■ **Document section**:

※

2022-11-16 00:44:37

by Jason Baron

[permalink] [raw]
Subject: [PATCH] EDAC/edac_module: order edac_init() before ghes_edac_register()

Currently, ghes_edac_register() is called via ghes_init() from acpi_init()
at the subsys_initcall() level. However, edac_init() is also called from
the subsys_initcall(), leaving the ordering ambiguous.

If ghes_edac_register() is called first, then 'mc0' ends up at:
/sys/devices/mc0/, instead of the expected:
/sys/devices/system/edac/mc/mc0.

So while everything seems ok, other than the unexpected sysfs location, it
seems like 'edac_init()' should be called before any drivers start
registering. So have 'edac_init()' called earlier via arch_initcall().

※

■ **Extracted records**:
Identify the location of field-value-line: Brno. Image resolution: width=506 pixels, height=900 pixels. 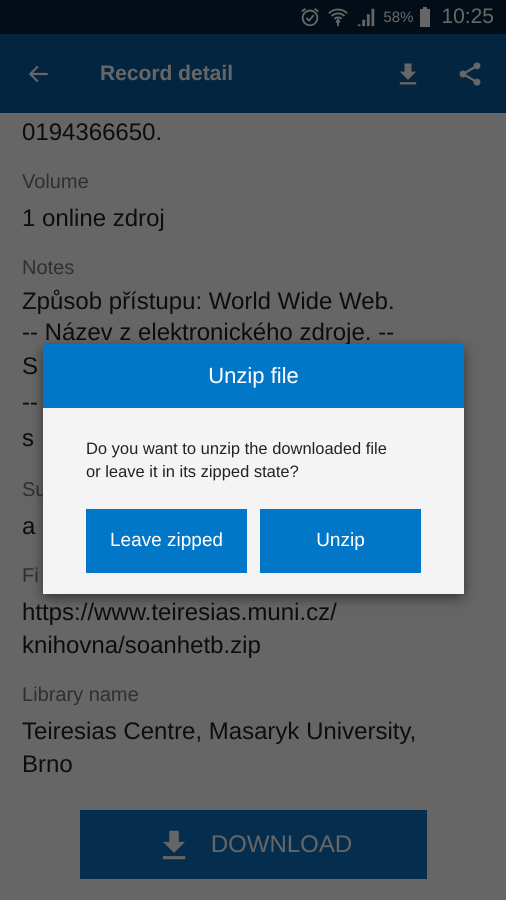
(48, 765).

※

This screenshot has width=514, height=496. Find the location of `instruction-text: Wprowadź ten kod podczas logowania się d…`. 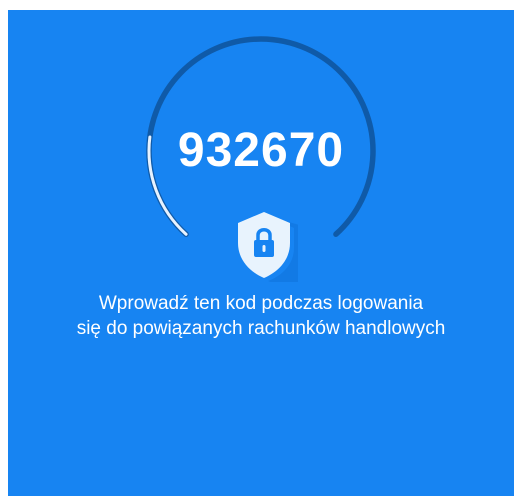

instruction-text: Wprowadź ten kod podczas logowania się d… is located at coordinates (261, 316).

※

■ **What needs to be done**:
From the EDAC patch message, quote the passage starting with "by Jason Baron" and going on through "the ordering ambiguous.".

■ **Result for this exercise**:
by Jason Baron

[permalink] [raw]
Subject: [PATCH] EDAC/edac_module: order edac_init() before ghes_edac_register()

Currently, ghes_edac_register() is called via ghes_init() from acpi_init()
at the subsys_initcall() level. However, edac_init() is also called from
the subsys_initcall(), leaving the ordering ambiguous.